I made a resolution on Day 10, that when all this is over, I want to go on more picnics in the nearby hills and valleys. To be a part of this landscape while we still have it. To do what our ancestors did on their days off. And when I’m more confident about the state of the world, perhaps I’ll take a longer drive to other beautiful landscapes and bush within Victoria, to visit this land with new eyes.
If I knew you were coming I’d ‘ve baked a cake. Sometimes the strangest songs jump into my head for no particular reason. I like to think of them as song pop- ups. This cute but slightly annoying song, recorded by Eileen Barton in January 1950, must have been played often by my parents along the way, an earworm plant from childhood. There’s fat chance of any one coming here for at least another month if not longer. Despite isolation, or in spite of it perhaps, the cake baking continues once a week.
Most of my cakes are flour free. After all those Hot Cross buns this Easter, I’m enjoying this subtle flavoured flourless cheese cake, with its evocative notes of orange, reminding me of Sicily. If you live in a two or three person household, small cakes of 18-20 cm in circumference are the best size to bake when no one is knocking at your door or dining at your table. This cake keeps well for a few days under a cake dome or lidded container in the cooler months, or in the fridge during summer.
Torta Siciliana di Ricotta, Arancia e Mandorle.
250 gr ricotta cheese, firm
4 large eggs, separated
1 tsp + Cointreau or other orange liqueur
175 gr caster sugar
220 gr almond meal
finely zested rind of 1 orange
1 Tbles orange juice
flaked almonds for the top
icing sugar to dust.
Preheat oven to 160ºc. Grease and line a 20 cm springform cake tin.
Beat together the ricotta, egg yolks, and sugar in a stand mixer, making sure the mixture is completely smooth. Add the liqueur and orange juice, stir through, then add the almond meal, mixing well by hand to incorporate.
Beat the egg whites in a clean bowl till soft peaks form.

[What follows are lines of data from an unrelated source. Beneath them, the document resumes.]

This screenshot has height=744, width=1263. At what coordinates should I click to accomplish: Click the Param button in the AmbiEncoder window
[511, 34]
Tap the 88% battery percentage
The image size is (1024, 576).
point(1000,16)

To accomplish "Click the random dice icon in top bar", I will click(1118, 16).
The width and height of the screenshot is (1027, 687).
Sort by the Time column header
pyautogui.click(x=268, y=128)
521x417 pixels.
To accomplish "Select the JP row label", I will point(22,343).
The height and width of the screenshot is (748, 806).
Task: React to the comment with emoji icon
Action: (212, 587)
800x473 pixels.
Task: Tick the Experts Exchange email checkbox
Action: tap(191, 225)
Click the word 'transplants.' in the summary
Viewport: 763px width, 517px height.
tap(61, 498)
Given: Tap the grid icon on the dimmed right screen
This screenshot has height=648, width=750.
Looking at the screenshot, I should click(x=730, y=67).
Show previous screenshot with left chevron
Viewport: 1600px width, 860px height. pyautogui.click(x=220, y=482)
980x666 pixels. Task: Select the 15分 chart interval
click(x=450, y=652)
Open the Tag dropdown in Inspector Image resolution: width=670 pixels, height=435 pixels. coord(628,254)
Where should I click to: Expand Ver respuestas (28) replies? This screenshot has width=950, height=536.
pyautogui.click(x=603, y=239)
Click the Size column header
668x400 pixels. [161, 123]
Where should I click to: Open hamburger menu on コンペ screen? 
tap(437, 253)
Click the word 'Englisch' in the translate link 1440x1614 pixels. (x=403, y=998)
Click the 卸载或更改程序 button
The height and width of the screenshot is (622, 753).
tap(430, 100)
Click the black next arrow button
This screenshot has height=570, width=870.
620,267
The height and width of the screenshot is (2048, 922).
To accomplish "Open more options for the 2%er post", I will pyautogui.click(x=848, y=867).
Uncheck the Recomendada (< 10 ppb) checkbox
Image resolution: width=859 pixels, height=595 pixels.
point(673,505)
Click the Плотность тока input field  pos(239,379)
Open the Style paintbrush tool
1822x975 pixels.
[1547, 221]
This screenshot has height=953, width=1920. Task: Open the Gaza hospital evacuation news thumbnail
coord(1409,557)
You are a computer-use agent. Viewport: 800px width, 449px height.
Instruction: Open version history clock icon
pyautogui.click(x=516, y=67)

Fold in a few tablespoons into the almond mixture to loosen it. Then gently fold in the remaining eggs whites.
Spread into the prepared pan. Sprinkle the top with almond flakes. Bake for 35-40 minutes or until a skewer comes out clean.
Cool then release onto a wire rack to cool completely. Dust with icing sugar.
Well, well, well, look who’s here. I haven’t seen you in many a year. If I knew you were comin’ I’d ‘ve baked a cake, baked a cake, baked a cake. If I knew you were comin’ I’d ‘ve baked a cake. How-ja do. How-ja do, How-ja do.
Had you dropped me a letter I’d ‘ve hired a band, grandest band in the land. Had you dropped me a letter I’d ‘ve hired a band and spread the welcome mat for you.